# Challenges
a – Reproduce word for word the portion of the post on making move and forward compiler intrinsics from "- probably only" up to and including "directly by ref)".
b – According to the post on making move and forward compiler intrinsics, why is a forwarded non-ref lvalue not destructed after forwarding? Answer in one to three sentences.

IMO we need to make core.lifetime.{move,forward}
compiler intrinsics, to enable further optimizations that aren't possible with a library solution.
Move
- semantics: move an lvalue to a new rvalue, at a new memory address, 'hijacking' the lvalue resources; the lvalue is reset to T.init (blit, not assignment!) afterwards
- will be complete with move ctor; syntax needs to be decided, but signature is
(ref T)
(yes, must be an explicit ref)- allows to opt out of the default blit (memcpy struct payload), e.g., to fix up interior pointers
- move ctor interop with C++ should be doable (just getting the extern(C++) mangle right)
- problem: handle/avoid all compiler-implicit moves/blits (would have to call move ctor and dtor now; emplace FTW!)
- would be nice as intrinsic:
- not to have to import
core.lifetime
everywhere and end up with complicated template bloat for a basically trivial operation - potential optimization: elide lvalue reset to T.init and its destruction iff:
- it is a local (can skip destruction)
- and not used after the move
- and the destruction of T.init is a noop (modulo mods to the struct's own payload), so its elision not observable
- not to have to import
When move isn't sufficient: perfect forwarding
forward must become an intrinsic:
- for vars with
ref
storage class: as-is, yields the original lvalue - non-ref lvalues (NEW semantics): 're-interpret as rvalue' - no move, and accordingly no destruction after forwarding (because the rvalue will already be destructed earlier)
- only valid for locals (incl. params), the destruction of other lvalues cannot be skipped
- invalid/undefined to access the original lvalue after forwarding it (has been destructed already)
- probably only valid:
- as function call argument expressions (glue layer needs to treat it like a frontend-generated temporary, passing it directly by ref)
- as assignment right-hand-sides, for move-assign (
dst = forward!src;
=>dst.opAssign(forward!src);
) - as return expressions, for move-constructions (but prefer NRVO if possible, for direct emplace)
- probably needs to keep template syntax (
forward!x
, notforward(x)

# Source data

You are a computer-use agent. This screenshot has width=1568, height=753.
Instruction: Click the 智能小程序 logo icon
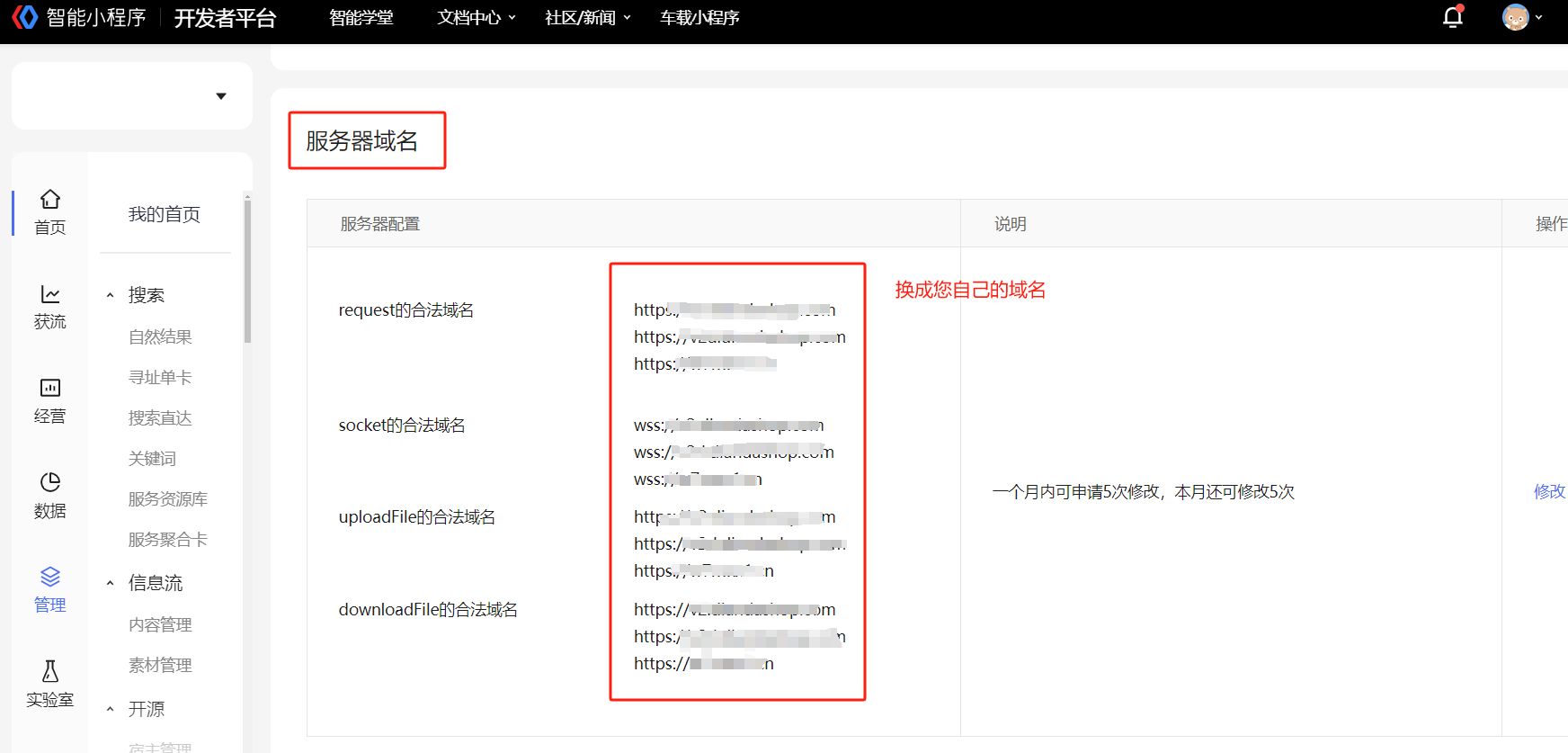click(x=24, y=17)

# Task-by-task answers
a –
- probably only valid:
- as function call argument expressions (glue layer needs to treat it like a frontend-generated temporary, passing it directly by ref)

b – Under the proposed new semantics, forwarding a non-ref lvalue only reinterprets it as an rvalue, with no move. That rvalue will already have been destructed earlier, so no further destruction takes place after forwarding.